* DESCRIPTION OF THE TASK *
When you reach the line that contains "Image resolution: width=1198", set down that line and every one after it through the end of the records, exactly as written and with no pictures.

[[ DATA UNDER STUDY, beginning ]]

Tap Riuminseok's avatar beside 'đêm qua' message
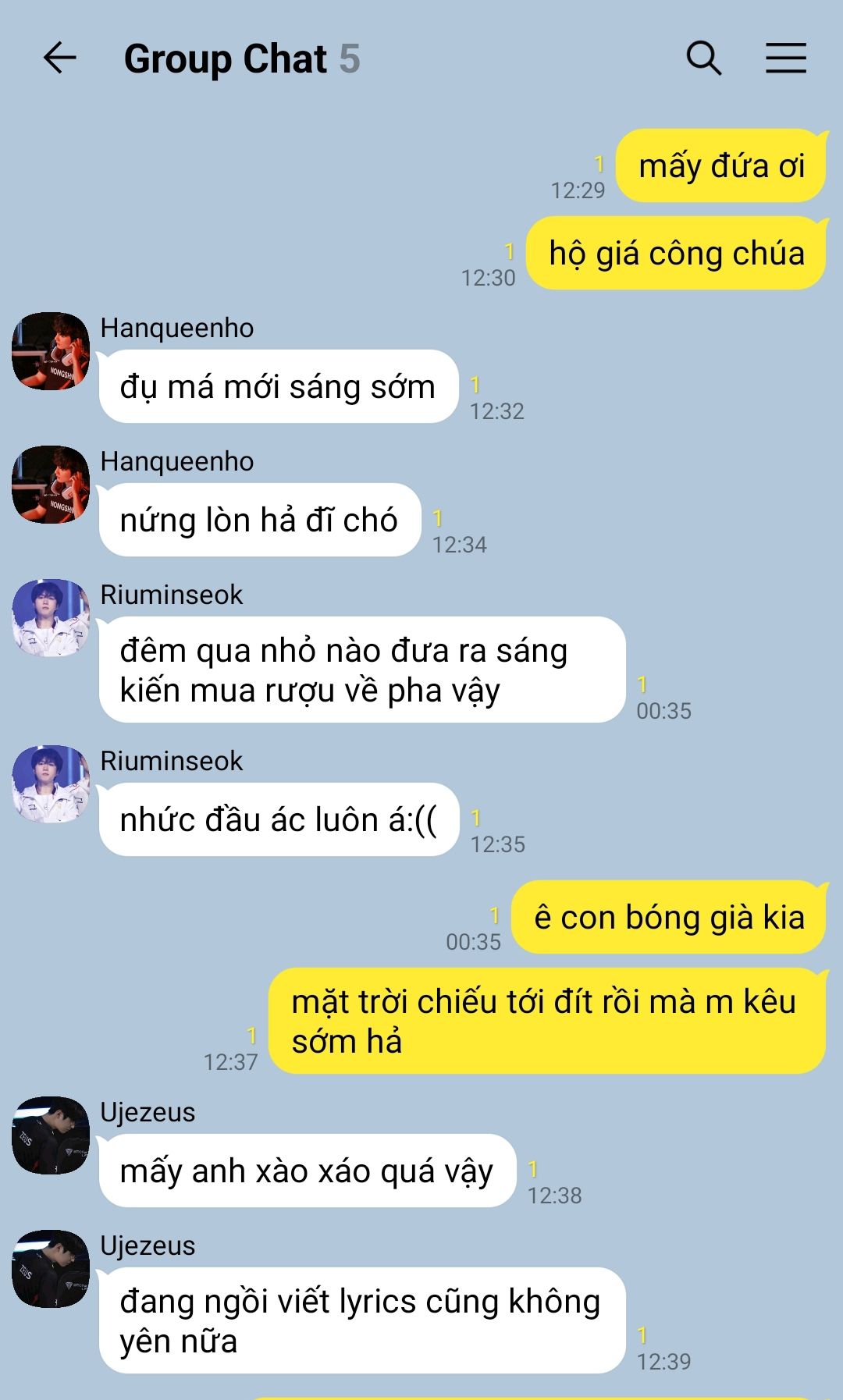(x=51, y=618)
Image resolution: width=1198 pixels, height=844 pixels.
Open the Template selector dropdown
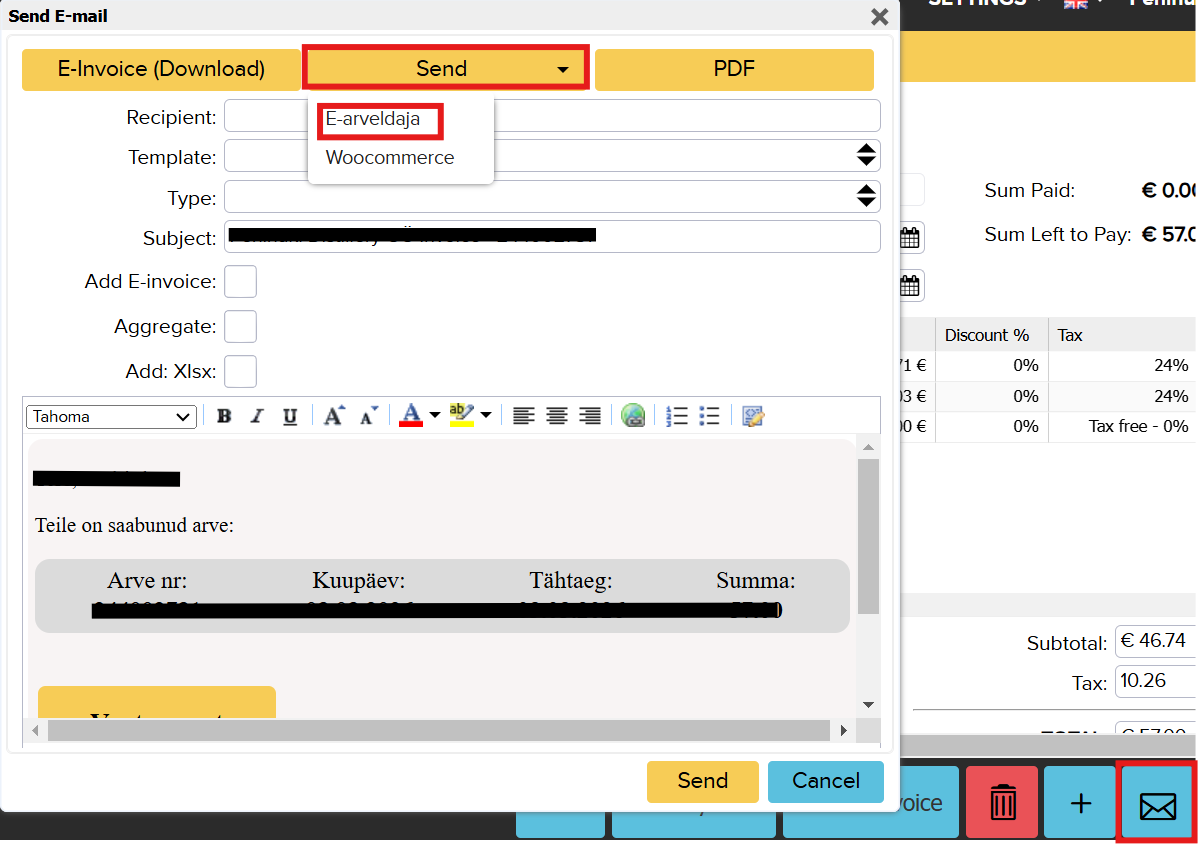click(x=552, y=156)
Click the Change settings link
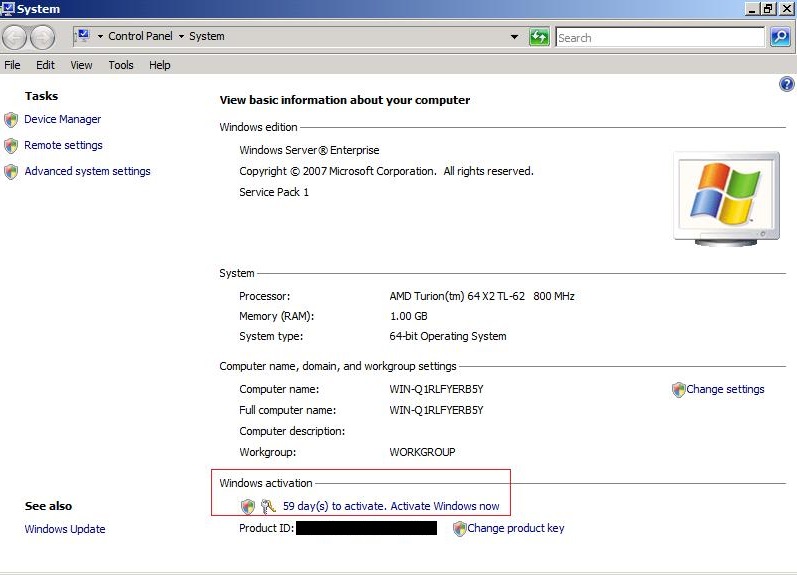Image resolution: width=797 pixels, height=575 pixels. [725, 389]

[[ DATA UNDER STUDY, end ]]

* YOUR RESPONSE *
Image resolution: width=1198 pixels, height=844 pixels.
Open the Template selector dropdown
click(x=552, y=156)
Click the Change settings link
Image resolution: width=797 pixels, height=575 pixels. [725, 389]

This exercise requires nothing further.